Мы подъедем к равнине Кюдрю со стороны Ахсуинского перевала, прижмемся к подножию Лангебизского хребта и через села Гегели, Гешет, Рагимагали и Гярыс проделаем путь, которым за нами едет Сеид Азим Ширвани. Наш поэт часто бывает в Гешете. Сюда его приводят мысли о хлебе насущном. Местный господин-Керим-бек - щедрый человек. С Сеидом Азимом его связывают дружеские узы, он считает своим долгом помогать поэту не только потому, что он потомок пророка, но и потому, что Керим-бек - любитель поэзии и меценат. Сеид Азим привозит отсюда зерно, а иногда к нему приводят из села Керим-бека скотину...
Но поспешим, наш путь лежит в Арабчелтыкчи. Перенесемся во времена давно прошедшие. Уже несколько дней в имении шла подготовка к празднику последней среде года, к которому хозяйка дома Шахбике-ханум подгадала сороковой день обета, данного ею.
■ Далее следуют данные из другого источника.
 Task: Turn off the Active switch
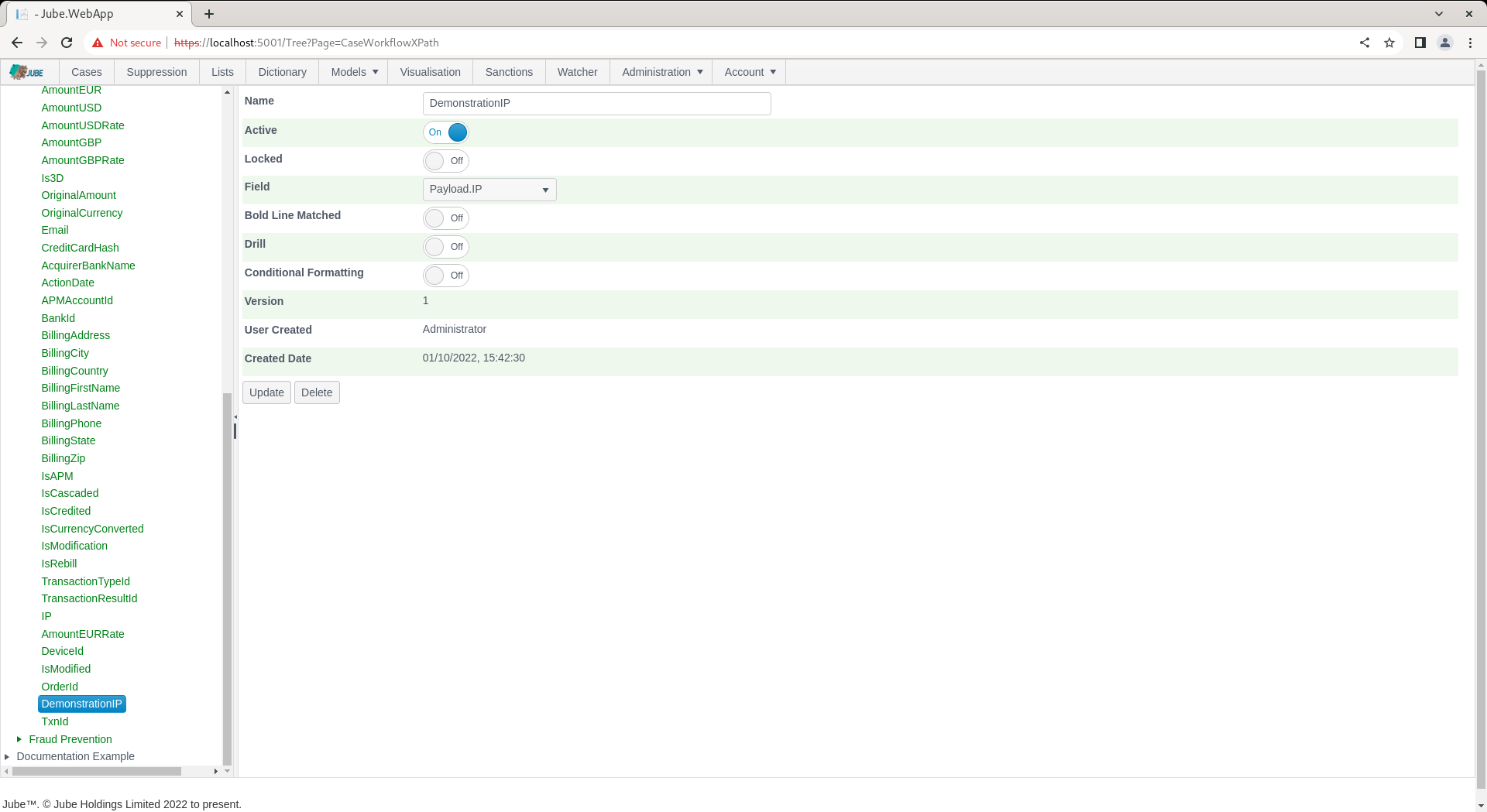[x=446, y=132]
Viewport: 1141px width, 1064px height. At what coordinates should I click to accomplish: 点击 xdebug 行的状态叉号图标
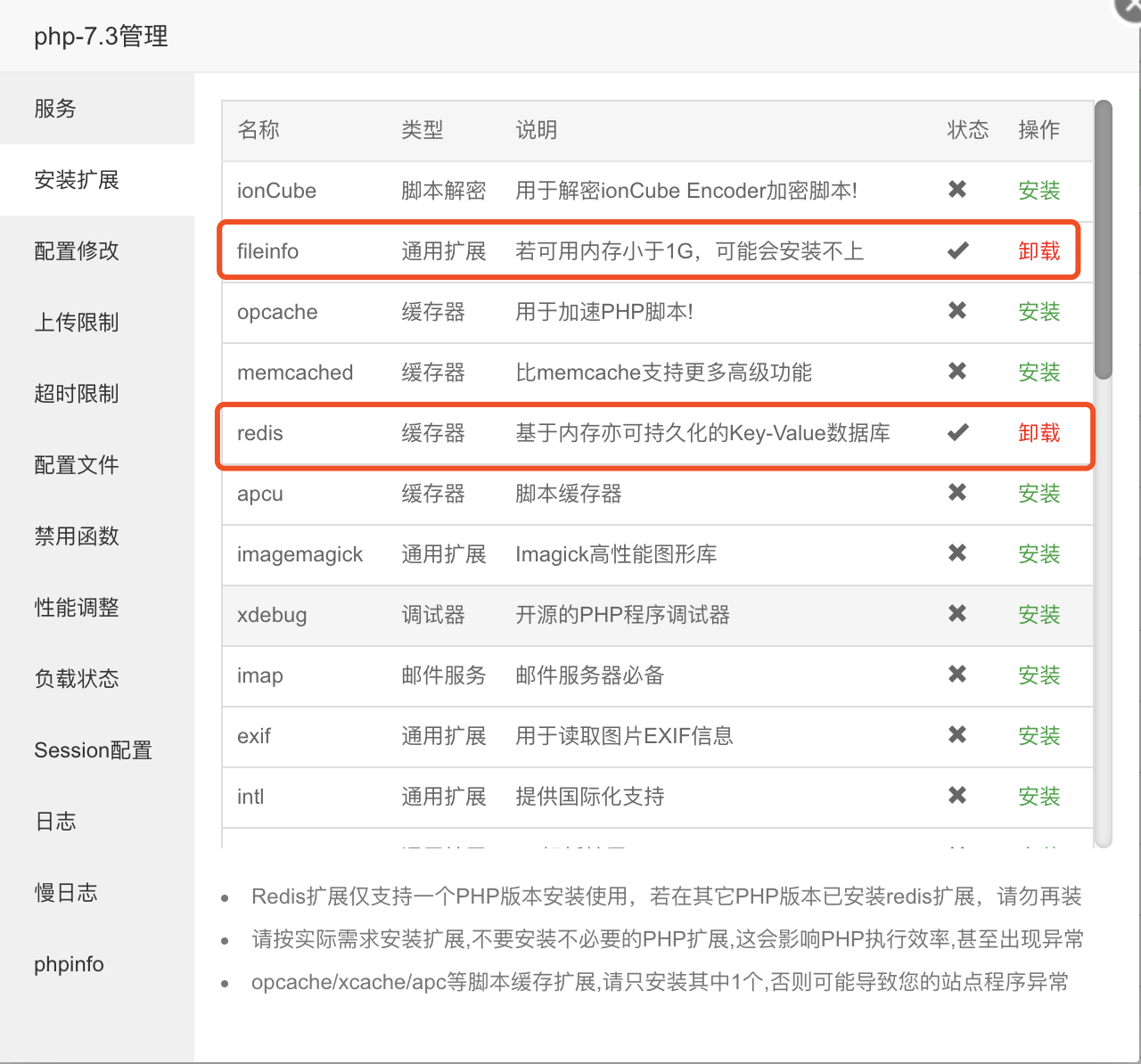(956, 614)
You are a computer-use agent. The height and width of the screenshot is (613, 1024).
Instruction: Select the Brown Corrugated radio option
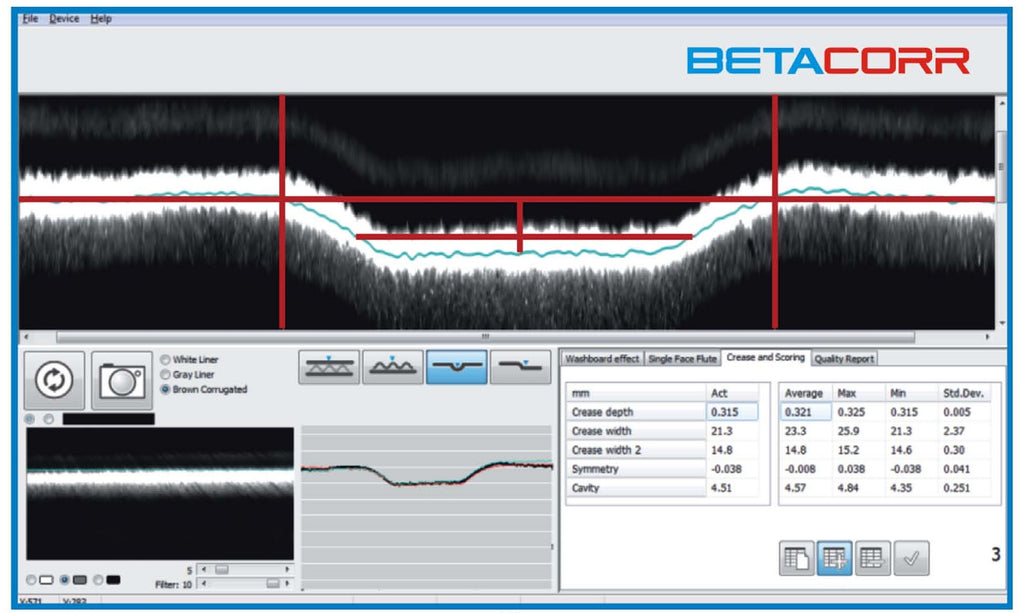coord(165,389)
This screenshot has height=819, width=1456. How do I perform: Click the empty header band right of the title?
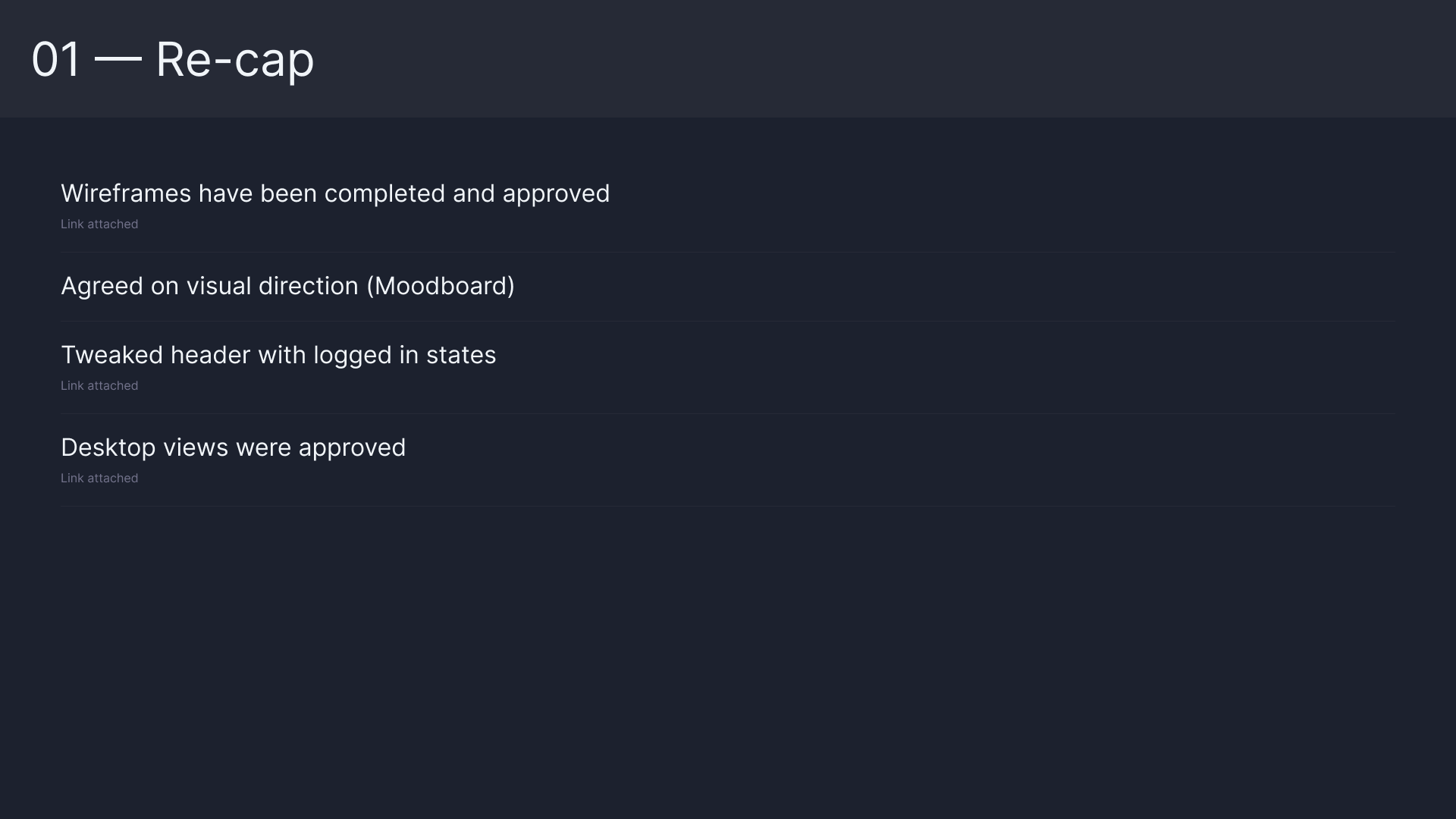pos(910,59)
На праздник были приглашены все женщины и девушки-родственницы. По обыкновению, дом, где проводится праздник после сорокадневки, режет только одного барана, и в последнюю ночь среды уходящего года он съедается весь, от внутренностей до запеченных в золе головы и ножек. Приглашенные на праздник родственники должны приносить угощение с собой. Вот почему во всех соседних домах женщины пекли пшеничные лепешки, поджаривали зерна пшеницы, кипятили кунжут в меду, варили и красили яйца, раскатывали тонкие лаваши... В некоторых кухнях варили даже плов; его положат на подносы и, прикрыв медными лужеными колпаками, чтобы не остыл, отнесут в дом Шахбике-ханум. Приглашенные девушки-невесты красили хной руки и ноги, подстригали волосы и с помощью раскаленного в очаге шампура завивались, сооружая на голове сложные прически.
Каждые десять семейств селения, расположенного на землях бека, посылали ему в услужение слугу и служанку. Чаще всего в услужение шли те, кто не имел своего хозяйства, одинокие и сироты. Слуги должны были меняться ежегодно, но зачастую они обихаживали семью своего господина всю свою жизнь. Так уж повелось издавна, что в мусульманские семьи шли в услужение только мусульмане. Между слугами и господами с годами устанавливались своеобразные, почти родственные отношения, хотя сельчане всегда знали свое место. Вот и у Алияр-бека и его жены Шахбике-ханум слуги годами жили в доме и хорошо знали все прихоти своей госпожи.
Сона впервые наблюдала подготовку к празднику. Обычай этот незнаком шемахинцам, поэтому она старалась ничего не упустить, расспрашивала сельских жителей о подробностях.
Погода сегодня не удалась, на улице вьюжило, метель занесла все снегом. Весна запаздывала. Чтобы в домах не было холодно, приходилось разжигать мангалы, от жара горящих в мангале огней алели лица. Еще оставалось время до прихода гостей. Облокотившись на мутаку, Шахбике-ханум грелась, накинув один конец покрывала на мангал, специально приспособленный для этой цели, другим концом покрывала плотно укуталась, чтобы не упустить тепло. Перед ней на инкрустированном эмалью медном подносе высились горками кишмиш, жареные зерна пшеницы и гороха. Она бросала в рот сладости и наблюдала за подготовкой к празднику. Сона, Чеменгюль, Иси, и Гулу суетились, наводя последний лоск в комнате, где должны были собраться гости.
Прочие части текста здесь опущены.